▸ Task to complete
Please rewrite the entries below as a numbered list, leaving out any blank lines.

[Dataset excerpt]
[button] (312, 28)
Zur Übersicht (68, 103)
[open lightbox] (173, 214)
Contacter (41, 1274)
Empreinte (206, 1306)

▸ Solution to the exercise
1. [button] (312, 28)
2. Zur Übersicht (68, 103)
3. [open lightbox] (173, 214)
4. Contacter (41, 1274)
5. Empreinte (206, 1306)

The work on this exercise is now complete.